First iteration: identity-passthrough validation — daedalus-decoder
produces output byte-exact to libavcodec's AVFrame when fed the
reconstructed pixels as `predicted`, zero coeffs, no deblock edges.
Validates: daedalus-decoder data path (append_mb + flush_frame +
NV12 output + coded-vs-display dim handling) at real-stream frame
sizes (320x240 and 1920x1088) with real H.264-decoded predicted-
sample distributions — not the random patterns the existing
test_idct_bitexact + test_deblock_smoke synthesize.
Identity-passthrough math:
- mb_input.predicted = AVFrame pixels at MB raster position
- mb_input.coeffs = 384 int16's, all zero
- mb_input.edges = NULL, n_edges = 0
flush_frame:
scratch_y/_uv pre-fill from predicted (= AVFrame pixels)
IDCT dispatches with all-zero coeffs add 0 (no-op compute)
No deblock dispatches (no edges)
copy-out → caller's NV12 planes
Result MUST equal AVFrame pixels byte-for-byte.
Build
-----
New cmake option DAEDALUS_BUILD_TOOLS (default OFF). When enabled,
pkg-checks libavcodec / libavformat / libavutil and builds the
daedalus_decode_h264 binary against the system FFmpeg.

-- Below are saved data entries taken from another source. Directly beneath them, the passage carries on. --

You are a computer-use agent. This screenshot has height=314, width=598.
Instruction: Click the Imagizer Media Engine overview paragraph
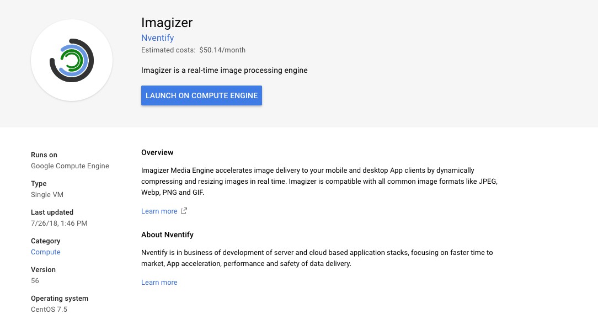pyautogui.click(x=319, y=182)
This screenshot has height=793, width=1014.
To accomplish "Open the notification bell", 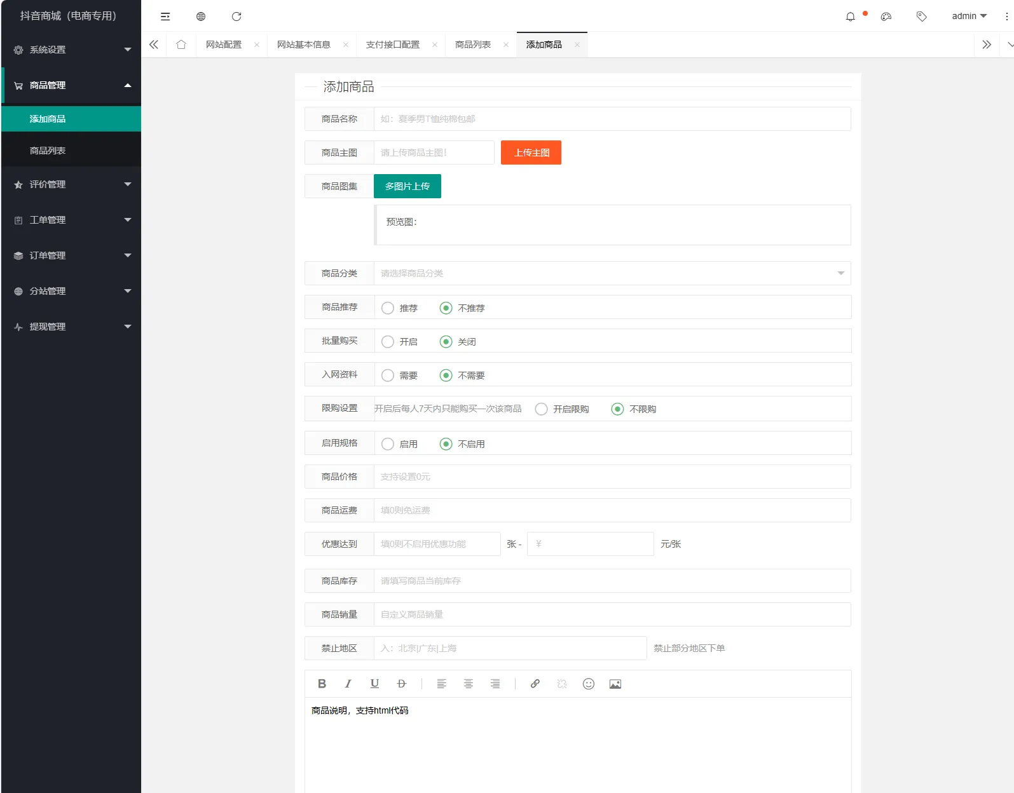I will pos(850,17).
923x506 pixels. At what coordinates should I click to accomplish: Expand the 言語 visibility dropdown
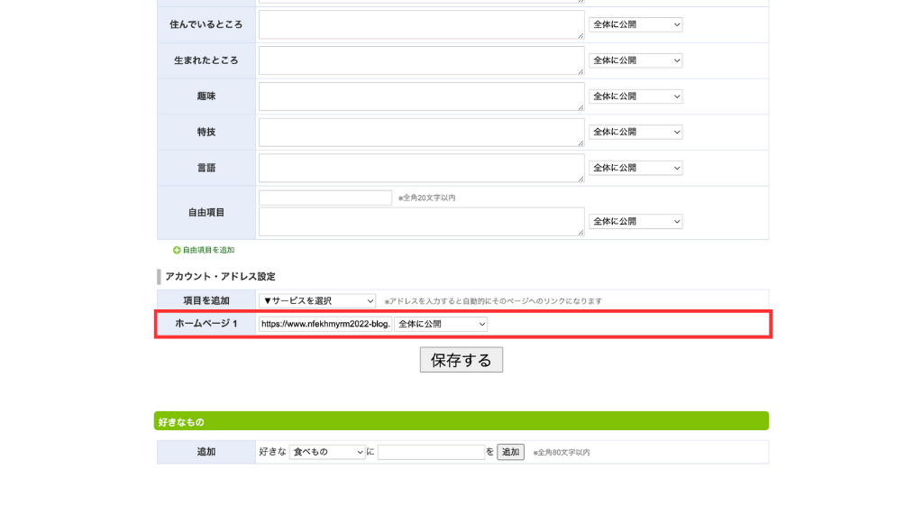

Stock libavcodec is sufficient for THIS PR (identity passthrough
reads from AVFrame after avcodec_receive_frame; no per-MB internal
state extraction needed). Follow-up PRs (A2+) will use the per-MB
inspection callback added in marfrit-packages patch 0016 (PR #106)
to feed REAL per-MB state (pre-residual predicted samples, residual
coeffs, deblock edges) for actual non-trivial daedalus-decoder
validation.
Usage
-----
daedalus_decode_h264 [--substrate cpu|qpu|auto]
[--max-frames N]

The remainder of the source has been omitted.